Extracted data:
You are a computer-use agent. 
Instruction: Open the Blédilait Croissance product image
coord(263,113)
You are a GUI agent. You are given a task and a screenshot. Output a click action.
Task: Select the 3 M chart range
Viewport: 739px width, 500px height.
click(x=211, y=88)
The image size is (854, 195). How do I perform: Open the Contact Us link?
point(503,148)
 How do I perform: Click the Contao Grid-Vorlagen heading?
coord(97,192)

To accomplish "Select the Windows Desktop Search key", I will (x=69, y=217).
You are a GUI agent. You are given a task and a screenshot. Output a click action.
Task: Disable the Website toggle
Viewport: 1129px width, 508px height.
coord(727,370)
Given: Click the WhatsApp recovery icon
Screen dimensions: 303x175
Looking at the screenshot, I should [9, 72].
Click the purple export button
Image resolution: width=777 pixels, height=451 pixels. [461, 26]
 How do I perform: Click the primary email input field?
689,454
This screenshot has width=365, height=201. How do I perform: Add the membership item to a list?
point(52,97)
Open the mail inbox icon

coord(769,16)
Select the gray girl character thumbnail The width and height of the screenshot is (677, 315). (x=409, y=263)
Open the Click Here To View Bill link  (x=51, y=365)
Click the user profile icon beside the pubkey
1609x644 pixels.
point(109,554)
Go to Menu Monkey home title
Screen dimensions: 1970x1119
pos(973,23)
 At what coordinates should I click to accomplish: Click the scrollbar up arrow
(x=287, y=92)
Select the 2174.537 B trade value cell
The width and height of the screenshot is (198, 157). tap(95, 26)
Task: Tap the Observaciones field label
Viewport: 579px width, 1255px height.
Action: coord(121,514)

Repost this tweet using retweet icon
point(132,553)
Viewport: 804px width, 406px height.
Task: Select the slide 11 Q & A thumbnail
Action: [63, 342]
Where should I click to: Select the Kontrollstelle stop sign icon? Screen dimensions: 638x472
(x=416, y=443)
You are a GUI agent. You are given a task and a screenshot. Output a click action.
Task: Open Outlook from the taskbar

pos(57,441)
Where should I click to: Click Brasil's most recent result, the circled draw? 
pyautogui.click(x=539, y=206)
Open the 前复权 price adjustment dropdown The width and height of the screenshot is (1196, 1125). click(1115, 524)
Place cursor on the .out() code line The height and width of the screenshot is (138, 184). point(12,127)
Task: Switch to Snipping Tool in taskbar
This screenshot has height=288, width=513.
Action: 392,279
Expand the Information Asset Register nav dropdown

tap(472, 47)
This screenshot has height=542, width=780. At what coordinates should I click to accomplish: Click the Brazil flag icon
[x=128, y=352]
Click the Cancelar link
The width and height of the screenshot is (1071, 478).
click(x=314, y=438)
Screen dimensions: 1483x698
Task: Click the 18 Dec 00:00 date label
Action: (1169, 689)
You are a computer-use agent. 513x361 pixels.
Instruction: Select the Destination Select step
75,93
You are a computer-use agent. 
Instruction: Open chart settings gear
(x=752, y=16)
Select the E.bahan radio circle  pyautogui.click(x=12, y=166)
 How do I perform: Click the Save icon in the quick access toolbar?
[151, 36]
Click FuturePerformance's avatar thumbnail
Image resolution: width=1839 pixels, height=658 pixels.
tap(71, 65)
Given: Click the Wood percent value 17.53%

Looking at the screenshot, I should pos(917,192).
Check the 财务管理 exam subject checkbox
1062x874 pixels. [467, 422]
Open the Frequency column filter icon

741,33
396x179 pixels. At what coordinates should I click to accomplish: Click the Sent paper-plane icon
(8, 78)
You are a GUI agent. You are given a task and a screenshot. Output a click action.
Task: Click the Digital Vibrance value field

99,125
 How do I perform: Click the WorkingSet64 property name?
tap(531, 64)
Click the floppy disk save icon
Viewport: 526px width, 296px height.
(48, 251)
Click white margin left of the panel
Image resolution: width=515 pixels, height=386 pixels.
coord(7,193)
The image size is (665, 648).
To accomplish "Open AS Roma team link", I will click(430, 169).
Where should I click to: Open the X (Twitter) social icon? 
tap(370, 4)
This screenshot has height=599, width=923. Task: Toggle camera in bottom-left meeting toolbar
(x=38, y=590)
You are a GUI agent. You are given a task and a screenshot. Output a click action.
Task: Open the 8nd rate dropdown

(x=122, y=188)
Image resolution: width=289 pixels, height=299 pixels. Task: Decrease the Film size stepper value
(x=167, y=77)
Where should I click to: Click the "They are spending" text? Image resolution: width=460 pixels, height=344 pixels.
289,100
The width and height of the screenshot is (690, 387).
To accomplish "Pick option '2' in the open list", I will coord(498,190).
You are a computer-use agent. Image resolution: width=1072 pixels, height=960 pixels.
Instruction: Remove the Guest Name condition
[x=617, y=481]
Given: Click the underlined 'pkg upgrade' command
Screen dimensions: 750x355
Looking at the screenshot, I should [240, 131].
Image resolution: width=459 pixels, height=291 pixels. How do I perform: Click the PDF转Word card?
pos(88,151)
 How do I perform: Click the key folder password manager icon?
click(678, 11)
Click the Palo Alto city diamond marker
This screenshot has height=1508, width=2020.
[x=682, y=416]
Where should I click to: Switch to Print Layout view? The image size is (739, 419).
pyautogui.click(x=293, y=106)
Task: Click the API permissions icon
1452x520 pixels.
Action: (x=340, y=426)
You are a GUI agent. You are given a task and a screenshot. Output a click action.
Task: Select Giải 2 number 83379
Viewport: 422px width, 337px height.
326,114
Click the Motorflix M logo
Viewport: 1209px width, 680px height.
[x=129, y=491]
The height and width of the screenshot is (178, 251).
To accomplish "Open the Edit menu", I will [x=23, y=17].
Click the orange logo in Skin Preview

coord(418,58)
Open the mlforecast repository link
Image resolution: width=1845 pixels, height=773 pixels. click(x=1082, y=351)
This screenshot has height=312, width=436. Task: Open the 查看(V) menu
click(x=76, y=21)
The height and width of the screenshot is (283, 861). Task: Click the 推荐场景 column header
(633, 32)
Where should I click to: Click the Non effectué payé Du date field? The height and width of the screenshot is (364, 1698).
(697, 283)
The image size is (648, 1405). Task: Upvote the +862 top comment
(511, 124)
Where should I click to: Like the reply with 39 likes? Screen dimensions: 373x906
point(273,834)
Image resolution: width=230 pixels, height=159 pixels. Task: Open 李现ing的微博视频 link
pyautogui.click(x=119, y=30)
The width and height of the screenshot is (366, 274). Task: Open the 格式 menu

Your objective: All lines of the listing that contain the word "will" should be copied out.

Result of the exercise:
To accomplish "Select the Windows Desktop Search key", I will (x=69, y=217).
To accomplish "Open AS Roma team link", I will click(430, 169).
To accomplish "Pick option '2' in the open list", I will coord(498,190).
To accomplish "Open the Edit menu", I will [x=23, y=17].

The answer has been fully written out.